The elderly New London County woman, in her 90s, died. She is the third known death ever in the state from the tick-borne disease.
She became ill in early May and was admitted to a hospital with fever, altered mental status, headache, chills, rigors, chest pain, and nausea. Her condition worsened, and she became unresponsive over the next two weeks. She died on May 17.
The unnamed woman did have a known tick bite which was removed two weeks prior to the onset of symptoms. Laboratory tests performed at the Centers for Disease Control and Prevention Laboratory in Ft. Collins, Colorado confirmed the presence of antibodies to POWV.

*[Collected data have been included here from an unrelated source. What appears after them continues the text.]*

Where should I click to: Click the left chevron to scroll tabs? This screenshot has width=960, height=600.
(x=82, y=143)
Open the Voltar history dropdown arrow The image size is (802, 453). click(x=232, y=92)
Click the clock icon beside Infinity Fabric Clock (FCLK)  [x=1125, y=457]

The first patient diagnosed with POWV this year was a Windham County man in his 50s who became ill in late March. He was hospitalized with a central nervous system disease and had a known tick bite. He was later released and recovered at home.
From 2017 to 2021, 12 cases of POWV-associated illness were reported in Connecticut, including three in 2021. Of those 12 cases between 2017 and 2021, two were fatal.

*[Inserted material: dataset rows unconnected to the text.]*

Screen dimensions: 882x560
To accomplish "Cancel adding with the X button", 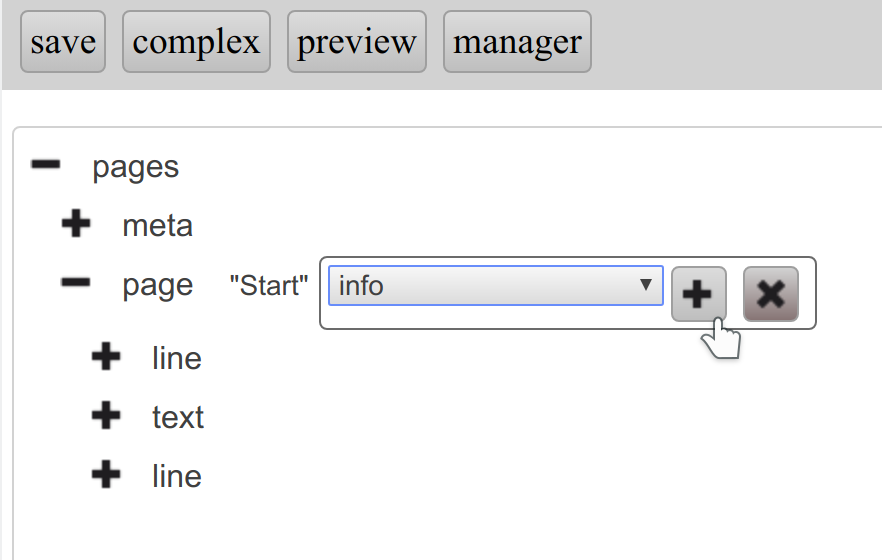I will click(x=771, y=294).
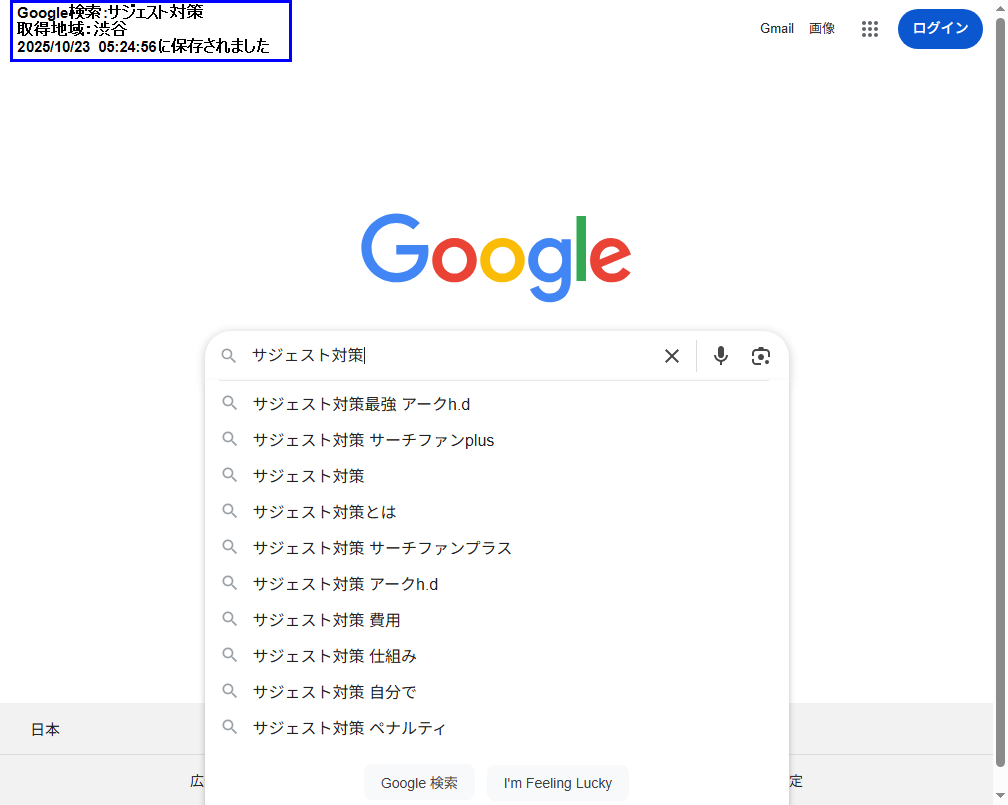Click the magnifier icon beside サジェスト対策とは
1008x805 pixels.
click(230, 511)
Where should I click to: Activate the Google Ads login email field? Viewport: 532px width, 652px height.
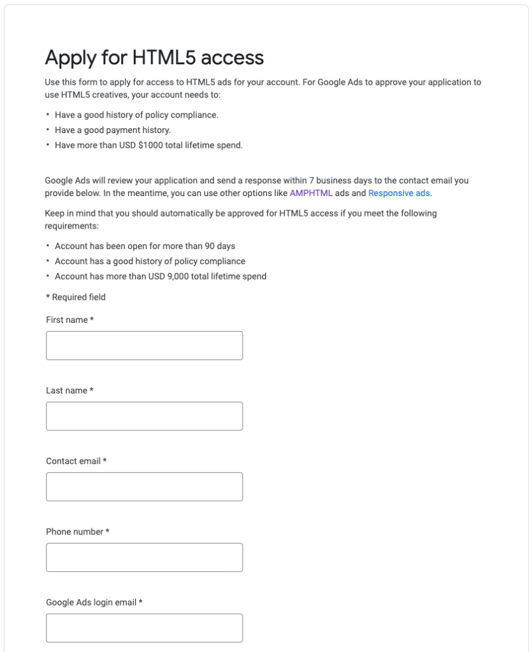[x=144, y=628]
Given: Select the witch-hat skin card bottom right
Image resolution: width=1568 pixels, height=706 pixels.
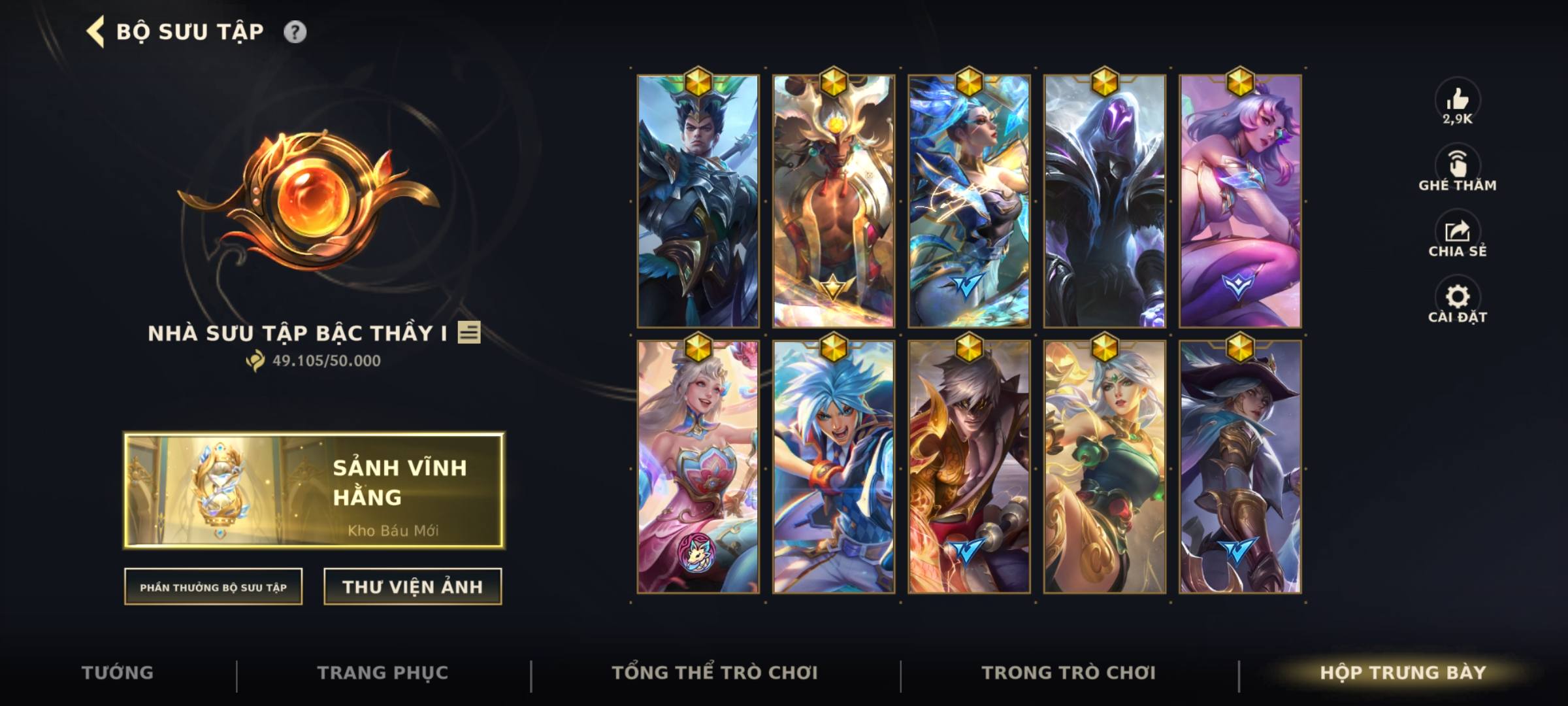Looking at the screenshot, I should 1240,467.
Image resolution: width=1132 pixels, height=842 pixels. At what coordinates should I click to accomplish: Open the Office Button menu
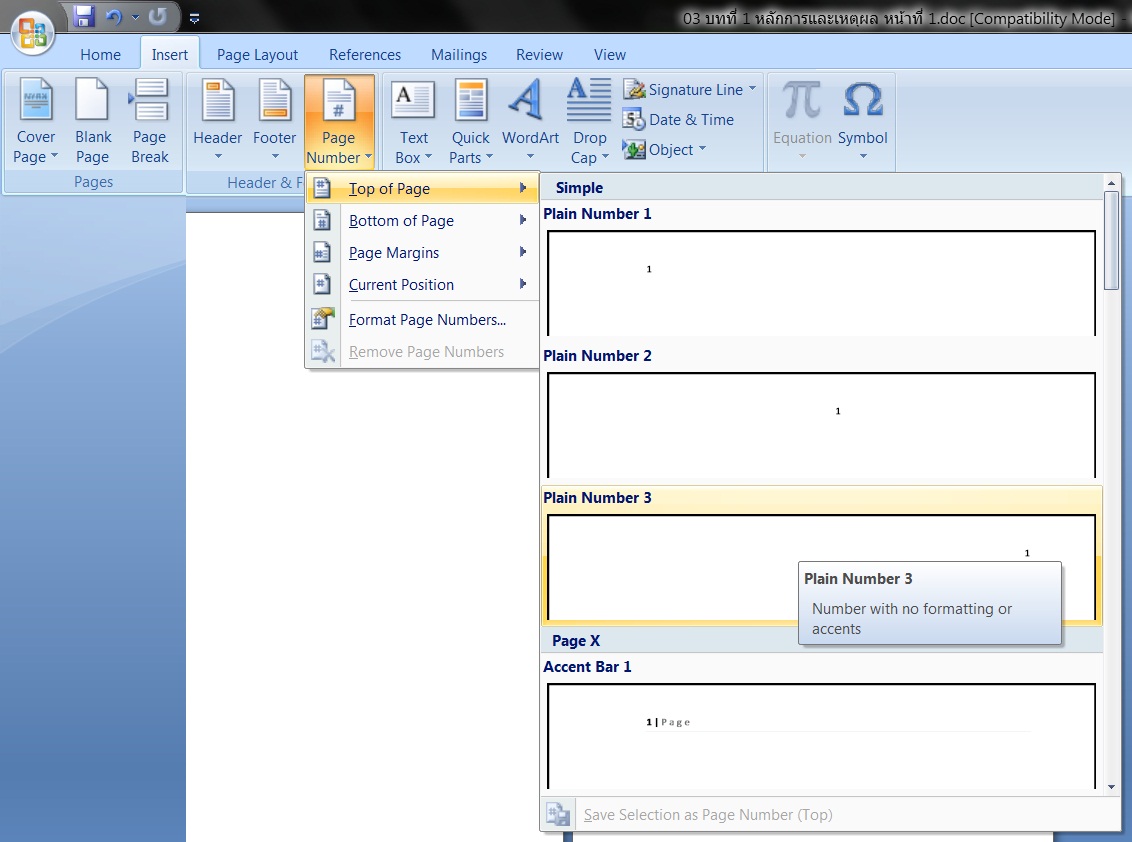33,33
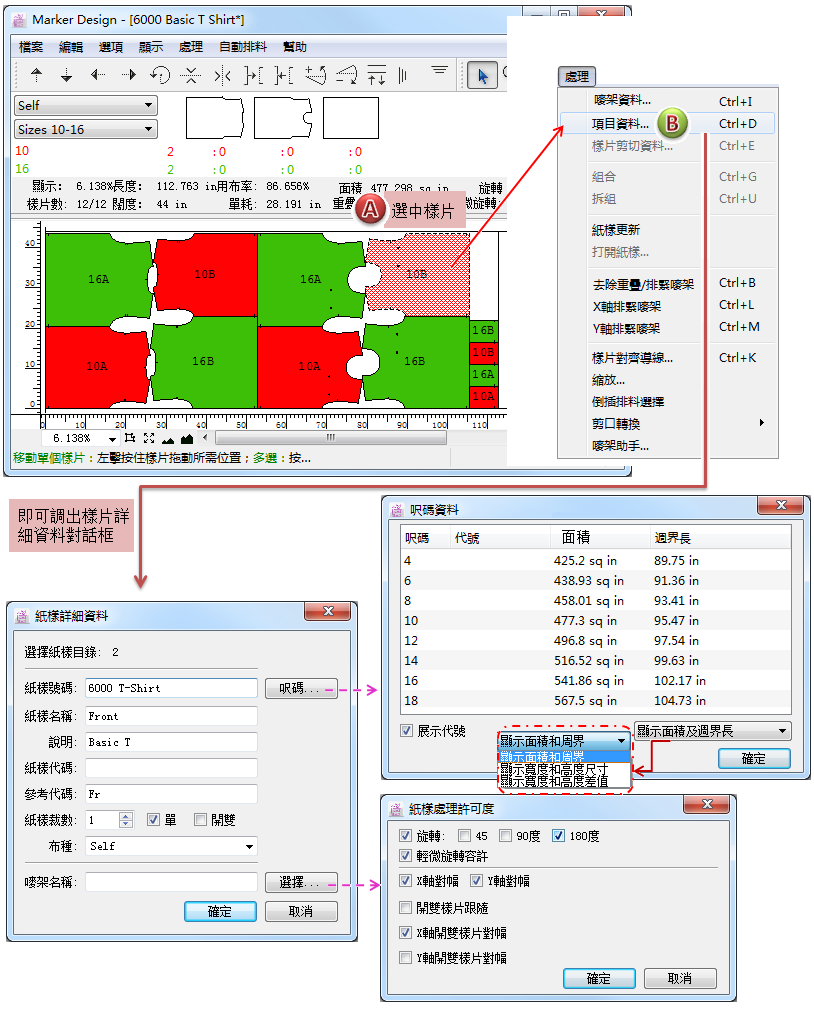Click the move piece left arrow tool

pos(98,75)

POWV is usually spread through the bite of an infected black-legged or deer tick. It takes a week to one month after the bite from an infected tick to develop symptoms of POWV disease, and the virus can be transmitted in as little as 15 minutes after the tick first attaches.
While most people infected with POWV likely experience no symptoms or a mild flu-like illness, some people will develop severe illness affecting the central nervous system. About one out of 10 cases of severe illness are fatal and approximately half of survivors experience long-term health problems.
Severe cases may begin with fever, vomiting, headache, or weakness and rapidly progress to confusion, loss of coordination, difficulty speaking, or seizures. There is no vaccine nor a specific treatment for POWV associated illness. Severe illness is treated by supportive therapy which may include hospitalization, respiratory support, and hydration.
Tips for preventing tick bites
- Avoid areas where ticks are likely to be, such as in grassy, brushy, or wooded areas. Ticks are most active from spring to fall but may also be active on warmer days during winter.
- Consider the use of CDC-recommended mosquito repellents containing DEET, picaridin, oil of lemon eucalyptus, IR3535, or 2-undecanone, and apply according to directions, when outdoors.
- Check yourself and your children for ticks immediately after coming indoors. Showering within two hours of coming indoors may be effective in reducing the risk of tick-borne disease.
- Examine clothing, gear, and pets carefully after coming indoors. Tumble dry clothing for 10 minutes to kill ticks that were carried inside.
- Talk to your veterinarian about the best tick prevention products for your dog.
- Consider treating items such as boots, clothing, and hiking or camping gear with products containing 0.5 percent permethrin.